The Braves have scored 93 runs and given up 87 so far. Using Bill James's old Pythagorean Method, at that rate the Braves could expect to win games at about a .533 clip. 19 games is way too few to be statistically significant, but if you multiply 19 by .533, the Braves could reasonably expect to be 10-9 right now. So they're about two games ahead of where they could expect to be, given how many runs they're scoring and giving up.

The Mets, in contrast, have been enormously unlucky thus far. They've scored 109 runs and given up only 57 -- both best in the National League. At that ratio, they can expect to win games at about a .785 pace. They've only played 18 games so far, so they could reasonably expect to have won 14 out of 18. So they're two games behind where they could expect to be. Based on the rates at which the two teams having been scoring and giving up runs so far, the Braves ought to be more like four games back already, not half a game.

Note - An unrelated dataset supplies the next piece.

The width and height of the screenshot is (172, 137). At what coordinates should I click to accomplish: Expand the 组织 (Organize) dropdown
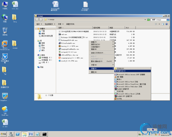point(39,24)
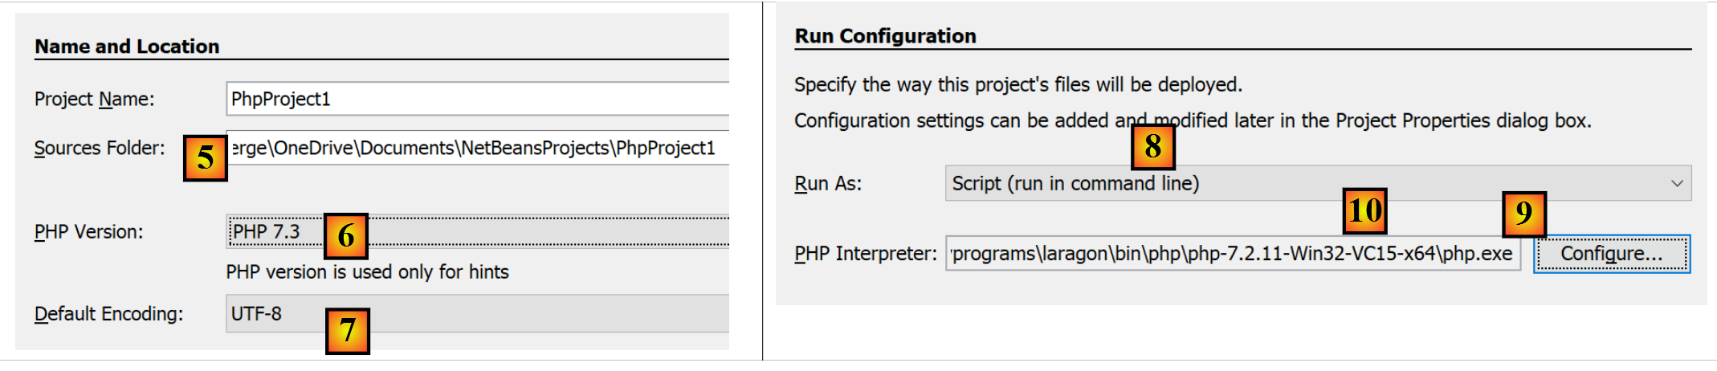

A bullpen helps you in close games, and so far the Braves' has been better than the Mets'. But the runs scored/runs allowed numbers are pretty disturbing; the Braves are going to have to do something about that ratio if they want to stay in the race with the Mets.
 
The numbers don't really scare me too much because the Braves really haven't started hitting yet. McCann, Chipper and Kelly Johnson have had hot streaks, but nobody has really gotten off to a torrid start. They are going to score runs, I think it's just a matter of how many quality innings they can squeeze out of James, Redmond, Cormier and Davies.
 
I'm not quite as confident as you that they're going to score enough runs. If Kelly Johnson and Francoeur both have good-to-excellent years and Chipper stays healthy, they'll probably be fine. If any one of those three things doesn't happen, though, then you start looking at an awful lot of holes in the lineup

I guess I look at it like this: there are eight positions on the field. The two at which it ought to be easiest to just find a bat to plug in (LF & 1B) are currently both sinkholes. Two more (2B & RF) are occupied by young players with definite upside, but I don't think there's enough evidence yet that you can count on either one to supply a ton of offense over the course of a year. Chipper is still effective at 3B, but he has been brittle over the last few seasons, and if he goes down for awhile there's nobody behind him. On the plus side, CF and SS should be fine, and you have to be optimistic that McCann will keep putting up good numbers.

That's four out of the eight positions with some uncertainty about them, and five if you count Chipper as an injury risk. That's about two too many for me to be confident that the offense isn't going to be a problem for much of the year -- especially considering that, in three out of five games, they'll probably need to score five or six runs to win.
 
Like today, with Redman on the mound. :D

Exactly. Although in fairness, he should have had a chance to win his last time out. What'd he go, 7 innings and only giving up 3 runs against the Cubs? I was in New Orleans and didn't see the game, but when you're lucky enough to get an outing like that from Redman you've got to put a few runs on the board. Got to do better than that tonight.